Industry groups designed to provide data about ongoing attacks consist of people in position to take action by addressing targeted systems, said Paul Vixie, an Internet pioneer, domain name system expert and security industry luminary. ISACs help coordinate the dissemination of information, but they rely on trust and share with individuals who "need to know," Vixie said. "If you can't take action on any systems or infrastructure, you will not be part of these groups," said Vixie, who recently founded Farsight Security, which specializes in a subscription service for specialized threat intelligence data. "If there is a certain risk of adding someone inside the security perimeter, why take the risk if there is no possible benefit."

Communicating accurate threat information at a rapid pace has been an ongoing priority for incident responders in the public and private sector, said Derek Manky, a global security strategist at Fortinet and spokesperson for the annual Forum of Incident Response and Security Teams (FIRST) Conference held recently in Boston. Progress is being made on the establishment and adoption of global standards for threat intelligence sharing, but legal and regulatory issues pose hurdles that prevent some organizations from participating, Manky said. "It's clear that every industry has unique resources that need to be protected, their own set of threat actors targeting them and similar avenues of attack," Manky said. "Most organizations want to contribute because there's a major benefit in gaining advance notice about attacks."

MSPs with strong security practices are increasingly becoming part of the process. CRN recently reported that the Department of Homeland Security is establishing stronger ties with trusted managed security service providers (MSSPs). The DHS has established a secure connection to share classified intelligence data with AT&T and CenturyLink through its Enhanced Cybersecurity Services program and said it is expanding the program to MSSPs who seek approval.

NEXT: Improving Communication

Threat intelligence sharing is improving significantly within each established ISAC, but communication isn't well established across verticals, said George Johnson, chief security officer at NC4, a public sector IT solution provider that focuses on threat intelligence sharing for risk and information security management. Speaking at the FIRST conference, Johnson said standards for threat sharing are getting better, but technology alone isn't going to solve trust issues among private and public sector representatives. "There are small groups of sharing that are very effective, but we have a long way to go before we solve trust issues that are there today," Johnson said. "Today's problem is that we log onto portals to exchange information and there's often no human interface to it."

The financial industry, which has one of the most mature and threat-intelligence-sharing initiatives among banks, brokerage houses and other services, regularly shares information with each other and the Department of Homeland Security. Security experts see it as a model for other industry sectors, following its role in successfully addressing a long line of extensive attacks against the industry.

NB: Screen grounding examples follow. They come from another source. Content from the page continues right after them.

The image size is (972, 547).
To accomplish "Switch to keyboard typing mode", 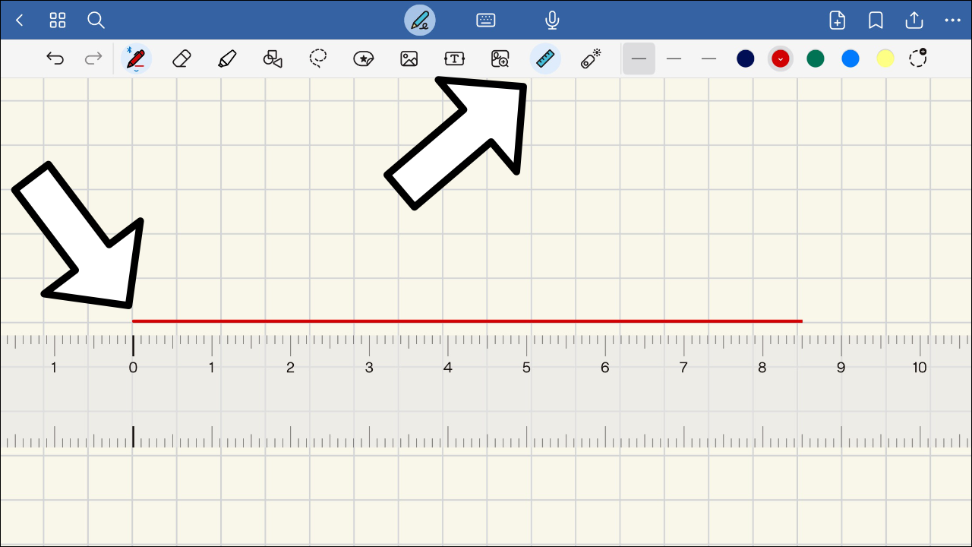I will (x=486, y=21).

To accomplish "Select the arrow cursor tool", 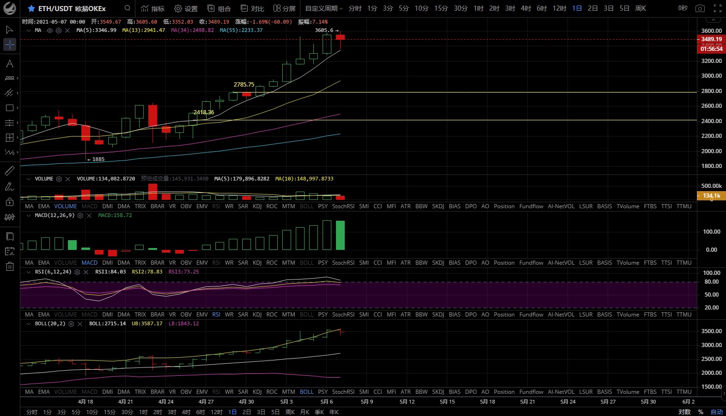I will pyautogui.click(x=9, y=30).
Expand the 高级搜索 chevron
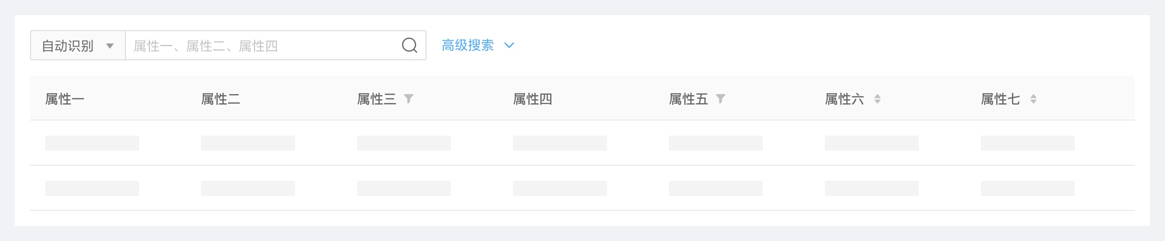Image resolution: width=1165 pixels, height=241 pixels. pos(509,46)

But threat sharing needs automation to eliminate sluggish and outdated mechanisms, such as email lists and portals that can hamper the speed at which actionable data can get in the hands of the responders, said Denise Anderson, vice president of the Financial Services Information Sharing and Analysis Center (FS-ISAC) and chair of the National Council of ISACs. Anderson, who spoke to incident responders during a session at the FIRST Conference with Johnson on automating threat intelligence, was optimistic that threat intelligence delivery improvements could bolster incident response. Signs of improvements, according to Anderson, include advancements in research, such as the work of the MITRE Corporation, a nonprofit that has been working on creating a standardized language to represent structured cyberthreat information.

One such standard created by MITRE is Structured Threat Information eXpression (STIX), which helps get to the root of a cyberattack so security incident characteristics can be formally described in a structured manner. Industry sharing groups aid incident responders by describing threat indicators associated with an attack and the tactics and techniques used by criminals into information that creates a course of action for those receiving the data, Anderson said. The model holds promise in establishing robust repositories of trusted information where researchers can identify commonalities that may not have been previously observable, Anderson said.

"The next phase is building repositories of trust, scoring and analyzing them," Anderson said.